Corre el mes de enero de 1958. La saliva sabe a sangre y la enferma pasa del calor al frío como si la ropa que cubre su cuerpo fuera un espejismo. Respirar duele, la piel es pura llaga. Mientras agoniza en Poznan (Polonia), Sofía Casanova no se olvida de su hija Yadwiga, fallecida a los cinco años. Tras este primer recuerdo vienen todos los demás.

«No se trata de hacer balance, llegado el final, sino, simplemente, de ser consciente de lo vivido». Palabras que recoge la periodista Inés Martín Rodrigo (Madrid, 1983) en «Azules son las horas»: una novela sobre la muerte; es decir, sobre la vida. La de la primera española que se convirtió en corresponsal de guerra.

El mayor acierto

Parece increíble que esta historia hubiera pasado casi inadvertida, y en ese casi caben « Sofía Casanova. Mito y realidad», de Rosario Martínez Martínez (Xunta de Galicia), y «Vida e tempo de Sofía Casanova (1861-1958)», de Antón M. Pazos (CSIC). De ahí que el mayor acierto de «Azules son las horas» sea rescatar a una escritora y cronista que vivió cuatro guerras, que firmó la primera traducción de «Quo vadis?» al español y que fue propuesta para el Nobel de Literatura. Si se lo hubieran concedido, hoy llevaríamos la cuenta así: «De Sofía Casanova a Svetlana Aleksiévich». ¿Se lo imaginan?

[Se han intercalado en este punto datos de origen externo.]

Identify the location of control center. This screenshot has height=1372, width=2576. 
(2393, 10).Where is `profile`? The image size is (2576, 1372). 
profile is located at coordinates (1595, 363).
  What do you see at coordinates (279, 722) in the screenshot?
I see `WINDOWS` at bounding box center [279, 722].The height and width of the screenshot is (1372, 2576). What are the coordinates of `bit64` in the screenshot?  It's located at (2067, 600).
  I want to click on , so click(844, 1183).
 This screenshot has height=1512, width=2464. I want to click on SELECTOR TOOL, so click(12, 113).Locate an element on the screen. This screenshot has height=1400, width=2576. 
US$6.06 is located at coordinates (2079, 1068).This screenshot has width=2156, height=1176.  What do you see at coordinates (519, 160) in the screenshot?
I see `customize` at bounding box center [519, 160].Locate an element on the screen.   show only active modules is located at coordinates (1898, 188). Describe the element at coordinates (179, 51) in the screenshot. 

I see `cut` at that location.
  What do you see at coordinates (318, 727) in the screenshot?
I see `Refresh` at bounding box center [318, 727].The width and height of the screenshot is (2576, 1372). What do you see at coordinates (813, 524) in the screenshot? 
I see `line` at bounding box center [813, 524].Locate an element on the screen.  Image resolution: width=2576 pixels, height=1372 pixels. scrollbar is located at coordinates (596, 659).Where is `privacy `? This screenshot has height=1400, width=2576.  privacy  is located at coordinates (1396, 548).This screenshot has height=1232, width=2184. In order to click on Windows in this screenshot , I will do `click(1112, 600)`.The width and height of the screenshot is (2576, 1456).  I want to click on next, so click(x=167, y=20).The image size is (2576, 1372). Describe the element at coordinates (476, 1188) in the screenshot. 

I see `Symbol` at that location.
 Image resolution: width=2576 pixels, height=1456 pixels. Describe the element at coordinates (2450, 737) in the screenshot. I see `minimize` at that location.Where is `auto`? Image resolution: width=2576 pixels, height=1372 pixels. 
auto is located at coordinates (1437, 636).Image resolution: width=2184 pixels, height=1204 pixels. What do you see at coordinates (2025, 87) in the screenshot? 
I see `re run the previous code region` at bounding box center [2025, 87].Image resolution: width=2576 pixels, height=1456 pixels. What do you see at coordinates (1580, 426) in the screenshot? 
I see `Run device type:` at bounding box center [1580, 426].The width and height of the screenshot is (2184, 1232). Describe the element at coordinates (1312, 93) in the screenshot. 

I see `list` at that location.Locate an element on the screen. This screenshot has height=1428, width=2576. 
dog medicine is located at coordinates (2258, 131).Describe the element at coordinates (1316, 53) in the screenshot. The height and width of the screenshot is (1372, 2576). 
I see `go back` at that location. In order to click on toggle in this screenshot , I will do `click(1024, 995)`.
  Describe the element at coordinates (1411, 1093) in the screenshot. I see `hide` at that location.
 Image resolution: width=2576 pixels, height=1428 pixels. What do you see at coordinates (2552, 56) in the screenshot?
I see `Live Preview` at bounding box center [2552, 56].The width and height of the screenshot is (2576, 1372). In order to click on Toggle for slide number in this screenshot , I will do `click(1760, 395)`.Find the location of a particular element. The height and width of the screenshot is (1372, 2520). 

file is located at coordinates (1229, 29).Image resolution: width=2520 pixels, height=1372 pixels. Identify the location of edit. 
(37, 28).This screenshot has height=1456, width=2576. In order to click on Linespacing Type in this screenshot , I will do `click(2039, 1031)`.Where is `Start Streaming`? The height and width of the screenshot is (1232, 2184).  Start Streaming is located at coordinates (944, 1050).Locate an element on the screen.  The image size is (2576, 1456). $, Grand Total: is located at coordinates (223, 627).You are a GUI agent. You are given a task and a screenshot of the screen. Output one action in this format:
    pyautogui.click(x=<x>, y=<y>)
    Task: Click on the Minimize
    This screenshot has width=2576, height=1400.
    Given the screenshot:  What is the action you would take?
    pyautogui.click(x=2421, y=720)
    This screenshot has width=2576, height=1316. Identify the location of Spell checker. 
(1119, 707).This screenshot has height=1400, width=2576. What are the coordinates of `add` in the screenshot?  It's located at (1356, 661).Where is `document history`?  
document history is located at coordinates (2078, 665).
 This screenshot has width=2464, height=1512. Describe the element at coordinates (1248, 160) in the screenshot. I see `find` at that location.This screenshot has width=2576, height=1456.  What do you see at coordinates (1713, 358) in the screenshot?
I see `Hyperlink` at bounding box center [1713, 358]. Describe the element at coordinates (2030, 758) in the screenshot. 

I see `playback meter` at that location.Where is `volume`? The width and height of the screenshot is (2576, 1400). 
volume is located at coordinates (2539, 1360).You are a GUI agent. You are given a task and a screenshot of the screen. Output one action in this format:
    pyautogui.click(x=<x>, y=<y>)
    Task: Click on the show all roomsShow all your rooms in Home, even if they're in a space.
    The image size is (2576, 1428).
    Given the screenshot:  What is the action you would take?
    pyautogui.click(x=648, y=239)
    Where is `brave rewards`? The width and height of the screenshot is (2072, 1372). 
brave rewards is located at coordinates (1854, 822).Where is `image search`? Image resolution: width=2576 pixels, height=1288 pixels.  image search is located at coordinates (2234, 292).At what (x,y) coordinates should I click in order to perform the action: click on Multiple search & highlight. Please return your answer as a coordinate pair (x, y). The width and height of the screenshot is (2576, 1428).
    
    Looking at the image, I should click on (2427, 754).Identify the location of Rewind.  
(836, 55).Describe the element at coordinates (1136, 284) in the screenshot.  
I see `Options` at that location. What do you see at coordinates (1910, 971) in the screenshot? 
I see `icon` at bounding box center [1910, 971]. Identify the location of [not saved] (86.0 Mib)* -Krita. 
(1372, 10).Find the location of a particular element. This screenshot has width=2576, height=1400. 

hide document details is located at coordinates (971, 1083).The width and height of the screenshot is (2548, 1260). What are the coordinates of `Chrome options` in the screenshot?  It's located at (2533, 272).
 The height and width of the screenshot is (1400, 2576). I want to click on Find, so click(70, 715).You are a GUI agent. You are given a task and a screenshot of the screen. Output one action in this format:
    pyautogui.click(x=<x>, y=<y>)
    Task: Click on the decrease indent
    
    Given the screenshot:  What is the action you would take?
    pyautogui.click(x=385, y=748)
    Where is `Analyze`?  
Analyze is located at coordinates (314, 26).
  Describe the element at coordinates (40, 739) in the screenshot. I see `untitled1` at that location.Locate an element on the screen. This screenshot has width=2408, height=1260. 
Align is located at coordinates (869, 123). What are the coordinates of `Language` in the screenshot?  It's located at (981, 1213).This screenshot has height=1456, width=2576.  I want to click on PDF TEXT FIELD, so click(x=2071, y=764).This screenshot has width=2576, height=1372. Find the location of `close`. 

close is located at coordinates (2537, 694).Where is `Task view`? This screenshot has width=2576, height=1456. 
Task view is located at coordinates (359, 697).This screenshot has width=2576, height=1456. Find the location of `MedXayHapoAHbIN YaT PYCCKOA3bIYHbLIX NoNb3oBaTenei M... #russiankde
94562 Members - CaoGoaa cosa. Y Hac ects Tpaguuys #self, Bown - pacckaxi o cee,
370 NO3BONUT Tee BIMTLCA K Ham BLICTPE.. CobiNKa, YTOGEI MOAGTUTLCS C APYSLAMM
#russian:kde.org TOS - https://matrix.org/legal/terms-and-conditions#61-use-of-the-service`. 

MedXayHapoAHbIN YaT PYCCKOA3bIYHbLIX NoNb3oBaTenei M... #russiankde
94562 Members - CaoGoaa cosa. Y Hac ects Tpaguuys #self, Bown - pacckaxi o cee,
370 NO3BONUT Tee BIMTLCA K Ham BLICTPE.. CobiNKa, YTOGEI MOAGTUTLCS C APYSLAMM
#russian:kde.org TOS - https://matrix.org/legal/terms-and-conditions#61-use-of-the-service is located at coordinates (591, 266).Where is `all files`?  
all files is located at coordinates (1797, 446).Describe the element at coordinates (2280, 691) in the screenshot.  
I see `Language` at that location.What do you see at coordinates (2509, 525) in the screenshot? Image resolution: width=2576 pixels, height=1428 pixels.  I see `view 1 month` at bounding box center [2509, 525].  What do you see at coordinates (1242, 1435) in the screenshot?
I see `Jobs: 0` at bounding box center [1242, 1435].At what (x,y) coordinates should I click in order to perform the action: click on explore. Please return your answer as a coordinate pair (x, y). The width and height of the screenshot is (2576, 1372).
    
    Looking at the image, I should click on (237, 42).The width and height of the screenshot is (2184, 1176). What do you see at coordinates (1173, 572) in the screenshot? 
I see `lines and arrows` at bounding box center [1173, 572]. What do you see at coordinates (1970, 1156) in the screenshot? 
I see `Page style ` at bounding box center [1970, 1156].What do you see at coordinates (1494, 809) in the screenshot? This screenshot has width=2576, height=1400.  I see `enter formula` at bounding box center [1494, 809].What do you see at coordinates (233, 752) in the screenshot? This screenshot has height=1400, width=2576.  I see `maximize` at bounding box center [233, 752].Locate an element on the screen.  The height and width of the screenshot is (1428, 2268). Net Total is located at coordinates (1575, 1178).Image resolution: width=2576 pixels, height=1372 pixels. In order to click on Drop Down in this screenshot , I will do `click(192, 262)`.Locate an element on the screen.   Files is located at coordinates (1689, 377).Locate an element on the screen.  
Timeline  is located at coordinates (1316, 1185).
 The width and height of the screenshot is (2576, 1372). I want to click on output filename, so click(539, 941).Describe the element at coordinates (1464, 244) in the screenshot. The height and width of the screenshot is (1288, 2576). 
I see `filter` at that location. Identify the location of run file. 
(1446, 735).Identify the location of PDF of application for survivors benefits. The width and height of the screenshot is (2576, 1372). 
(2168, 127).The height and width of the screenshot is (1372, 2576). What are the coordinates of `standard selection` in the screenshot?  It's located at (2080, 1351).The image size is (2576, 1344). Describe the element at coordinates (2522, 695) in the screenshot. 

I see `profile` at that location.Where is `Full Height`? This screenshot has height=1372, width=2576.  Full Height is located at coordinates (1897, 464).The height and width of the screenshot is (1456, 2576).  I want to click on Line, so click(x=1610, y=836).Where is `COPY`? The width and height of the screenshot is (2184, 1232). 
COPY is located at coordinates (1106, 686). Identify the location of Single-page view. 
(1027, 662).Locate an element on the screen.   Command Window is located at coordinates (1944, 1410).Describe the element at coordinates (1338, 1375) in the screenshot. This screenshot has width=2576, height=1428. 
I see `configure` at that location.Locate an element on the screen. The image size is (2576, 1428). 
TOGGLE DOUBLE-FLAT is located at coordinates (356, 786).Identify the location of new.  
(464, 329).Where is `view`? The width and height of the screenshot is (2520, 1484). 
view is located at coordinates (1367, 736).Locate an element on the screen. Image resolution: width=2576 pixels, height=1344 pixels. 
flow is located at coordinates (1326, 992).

Pero no corramos tanto y empecemos por el principio. La infancia gallega de Sofitiña; un padre ausente; una madre coraje. El traslado a Madrid y la sorpresa de descubrir que la niña ha renunciado a dos pares de zapatos y tres enaguas con tal de meter libros en su maleta. El castigo, los versos que va escribiendo en el aire mientras pasea, los salones literarios de la época. Por ellos se mueve Sofía como pez en el agua, sin asustarse -sólo lo justo- de la presencia de Valera, de Zorrilla, de Campoamor. Pocas pinceladas le bastan a Martín Rodrigo para retratar a aquellos hombres: «Algunos fumaban en pipa y dejaban escapar el humo como quien desliza un pensamiento».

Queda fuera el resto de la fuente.